:: Supplied records ::
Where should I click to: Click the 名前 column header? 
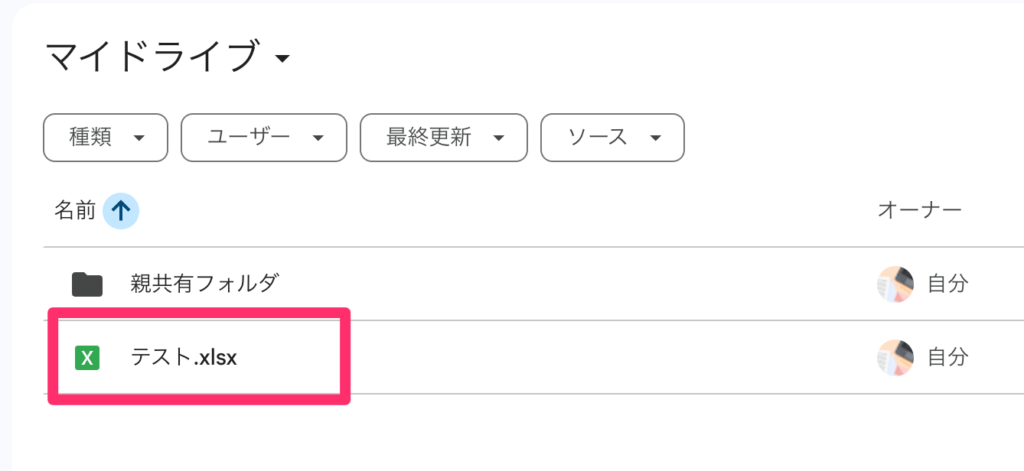click(x=75, y=210)
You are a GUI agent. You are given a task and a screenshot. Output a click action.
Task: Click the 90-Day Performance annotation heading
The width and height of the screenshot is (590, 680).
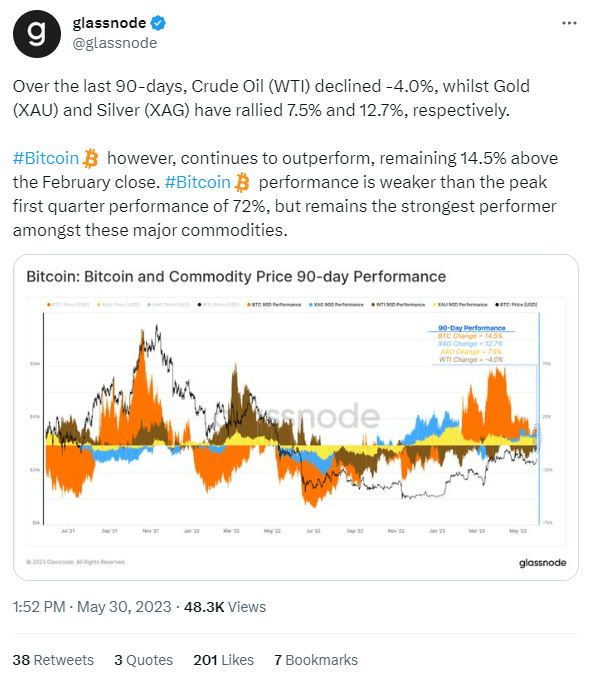coord(472,328)
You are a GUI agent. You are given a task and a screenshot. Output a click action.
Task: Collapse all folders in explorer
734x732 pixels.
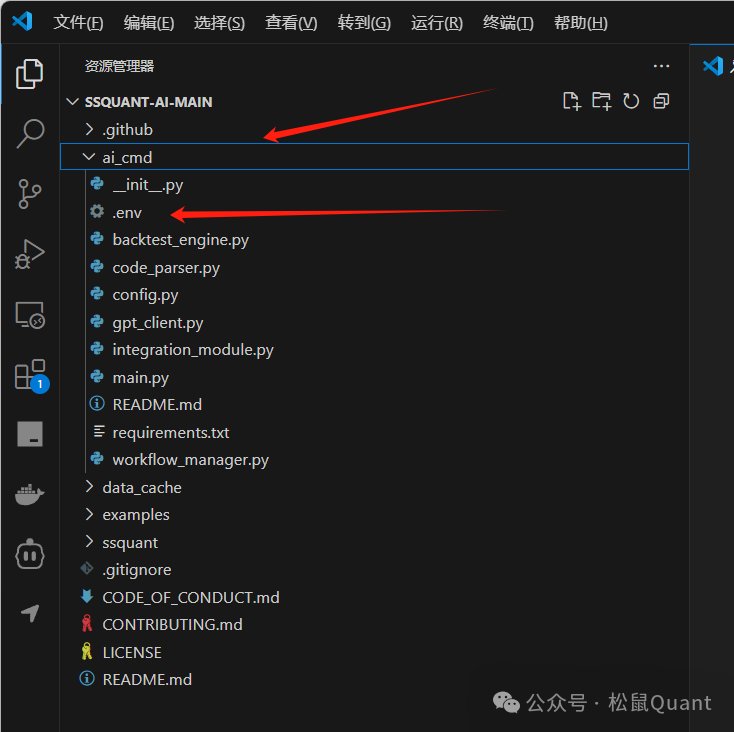pyautogui.click(x=661, y=101)
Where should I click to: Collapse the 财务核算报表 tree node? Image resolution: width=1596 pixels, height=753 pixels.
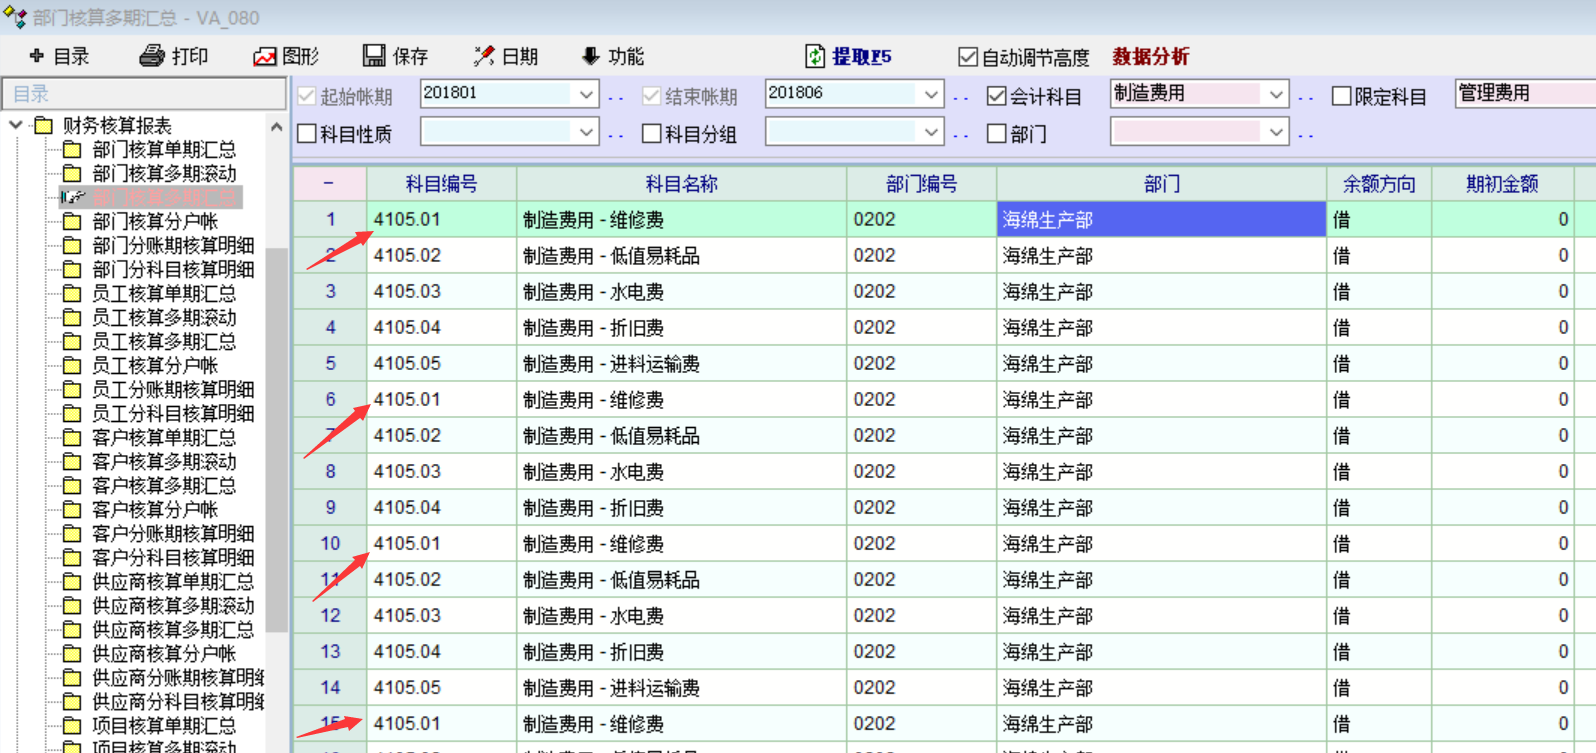(x=16, y=125)
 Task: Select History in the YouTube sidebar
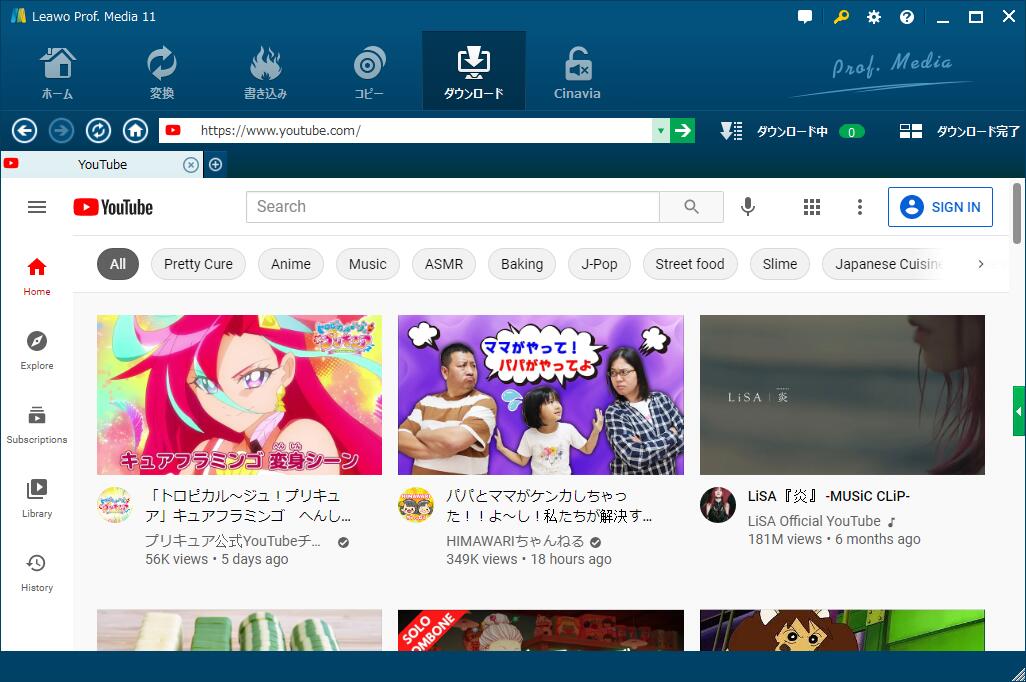pos(36,571)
:::
Print the rows word for word, starting at the line that contains "Where should I click to: Collapse" and continuing through the final row. Leave out the pictures.

* [Response below]:
Where should I click to: Collapse the 财务核算报表 tree node? Image resolution: width=1596 pixels, height=753 pixels.
(x=16, y=125)
 Task: Select History in the YouTube sidebar
pos(36,571)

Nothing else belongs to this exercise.